The National Security Agency nearly tripled its collection of phone records between 2016 and 2017, according to a new report.

In its newly released Statistical Transparency Report for 2017, the Office of the Director of National Intelligence divulged that the NSA collected 534,396,285 call detail records in its repositories, up from 151,230,968 in 2016.

Collection of phone records is not tantamount to wiretapping, the report pointed out. A call detail record includes only information like a phone number, calling card number, the time of day a call was made and the duration of a call.

"[Call detail records] provided to the government do not include the content of any communication, the name, address, or financial information of a subscriber or customer, or cell site location or global positioning system information," the report explained.

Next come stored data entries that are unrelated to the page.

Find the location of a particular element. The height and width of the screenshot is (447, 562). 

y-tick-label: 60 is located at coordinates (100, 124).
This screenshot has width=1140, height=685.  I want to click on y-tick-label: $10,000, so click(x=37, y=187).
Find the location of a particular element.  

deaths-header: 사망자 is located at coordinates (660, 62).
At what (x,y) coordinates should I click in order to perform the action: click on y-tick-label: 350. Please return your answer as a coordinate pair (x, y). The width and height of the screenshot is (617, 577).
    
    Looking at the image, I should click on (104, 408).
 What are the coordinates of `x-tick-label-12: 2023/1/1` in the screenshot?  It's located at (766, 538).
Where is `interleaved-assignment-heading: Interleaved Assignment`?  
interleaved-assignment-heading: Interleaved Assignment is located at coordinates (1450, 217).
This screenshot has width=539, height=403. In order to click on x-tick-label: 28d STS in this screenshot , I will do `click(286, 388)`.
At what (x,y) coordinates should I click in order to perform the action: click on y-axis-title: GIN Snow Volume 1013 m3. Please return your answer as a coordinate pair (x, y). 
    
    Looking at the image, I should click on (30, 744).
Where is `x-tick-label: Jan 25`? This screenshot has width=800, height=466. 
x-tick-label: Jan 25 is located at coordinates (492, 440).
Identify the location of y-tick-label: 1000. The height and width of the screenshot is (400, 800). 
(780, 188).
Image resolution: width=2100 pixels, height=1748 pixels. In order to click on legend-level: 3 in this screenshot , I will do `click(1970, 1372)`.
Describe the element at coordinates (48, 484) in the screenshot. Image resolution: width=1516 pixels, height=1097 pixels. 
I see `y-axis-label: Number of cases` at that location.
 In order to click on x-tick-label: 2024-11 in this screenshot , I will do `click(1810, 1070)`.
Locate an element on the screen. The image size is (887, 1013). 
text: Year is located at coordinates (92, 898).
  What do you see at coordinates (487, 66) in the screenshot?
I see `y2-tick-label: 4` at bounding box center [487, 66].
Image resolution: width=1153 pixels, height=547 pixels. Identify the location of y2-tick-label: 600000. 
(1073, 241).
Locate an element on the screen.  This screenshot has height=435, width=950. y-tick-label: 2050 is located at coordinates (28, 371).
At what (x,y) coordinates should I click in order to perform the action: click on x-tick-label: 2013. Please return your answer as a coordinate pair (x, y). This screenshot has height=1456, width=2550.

Additionally, the report warned that the 534,396,285 statistic is at least partially inflated because the government is unable to parse out duplicate records that they received about the same call from different providers, for example. The figure also includes foreign numbers in addition to domestic ones.

"Conveying that context clearly and understandably is a difficult challenge, given how complicated these authorities are. Each year, we try to find ways to improve clarity, and to lean forward in providing information that will give meaning to these numbers," Alex Joel, head of the Office of the Director of National Intelligence's Office of Civil Liberties, Privacy, and Transparency, said in a news release.

Despite the 2017 spike, the collection of phone records is down substantially since 2013, when classified documents leaked by contractor Edward Snowden exposed the breadth of the NSA's surveillance programs.